On 2025/8/26 22:21, Byron Stanoszek wrote:
On Tue, 26 Aug 2025, Christoph Hellwig wrote:

On Mon, Aug 25, 2025 at 09:27:13PM +0300, Askar Safin wrote:
We've been trying to kill off initrd in favor of initramfs for about
two decades.  I don't think adding new file system support to it is
helpful.

I totally agree.

What prevents us from removing initrd right now?

The only reason is lack of volunteers?

If yes, then may I remove initrd?

Give it a spin and see if anyone shouts.

Well, this makes me a little sad. I run several hundred embedded systems out in
the world, and I use a combination of initrd and initramfs for booting. These
systems operate entirely in ramdisk form.

I concatenate a very large .sqfs file onto the end of "vmlinuz", which gets
loaded into initrd automatically by the bootloader. Then in my initramfs (cpio
archive that's compiled in with the kernel), my /sbin/init executable copies
/initrd.image to /dev/ram0, mounts a tmpfs overlay on top of it, then does a
pivot root to it.

This gives it the appearance of a read-write initramfs filesystem, but the
lower layer data remains compressed in RAM. This saves quite a bit of RAM
during runtime, which is still yet important on older PCs.

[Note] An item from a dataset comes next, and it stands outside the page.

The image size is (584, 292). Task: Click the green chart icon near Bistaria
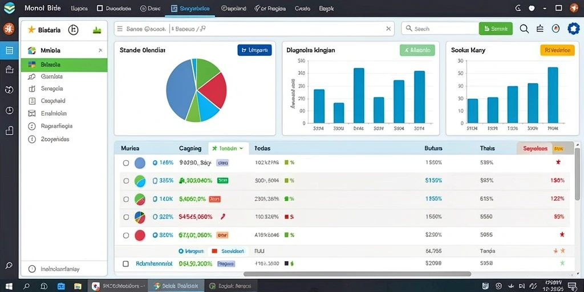97,31
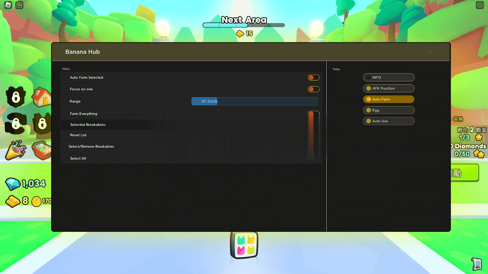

If there's a better (more official) way of having a real compressed initramfs
that remains compressed during runtime, I'm all for it. But until then, I would
like to ask you to please not remove the initrd functionality.

(In fact, I was actually thinking about trying this method with erofs as the
lower layer filesystem someday soon instead of squashfs. But I would still be
using an overlay to mount it, instead of the auto-detect method addressed by
this patch.)

Something a bit out of the topic, to quota the previous reply from
Christiph:

There is no reason to fake up a block device, just have a version
of erofs that directly points to pre-loaded kernel memory instead.

I completely agree with that point. However, since EROFS is a
block-based filesystem (Thanks to strictly block alignment, meta(data)
can work efficiently on both block-addressed storage
devices and byte-addressed memory devices. Also if the fsblock size
is set as the page size, the page cache itself can also be avoided
for plain inodes), I think even pre-loaded kernel memory is used,
a unified set of block-based kAPIs to access different backends
(e.g., block devices, kernel memory, etc.) is useful for block-based
filesystems instead of developing another dax_direct_access() path
just as pmem-specialized filesystems.

In short, in my opinion, the current bio interfaces fit the
requirements well for various storage for block-based filesystems.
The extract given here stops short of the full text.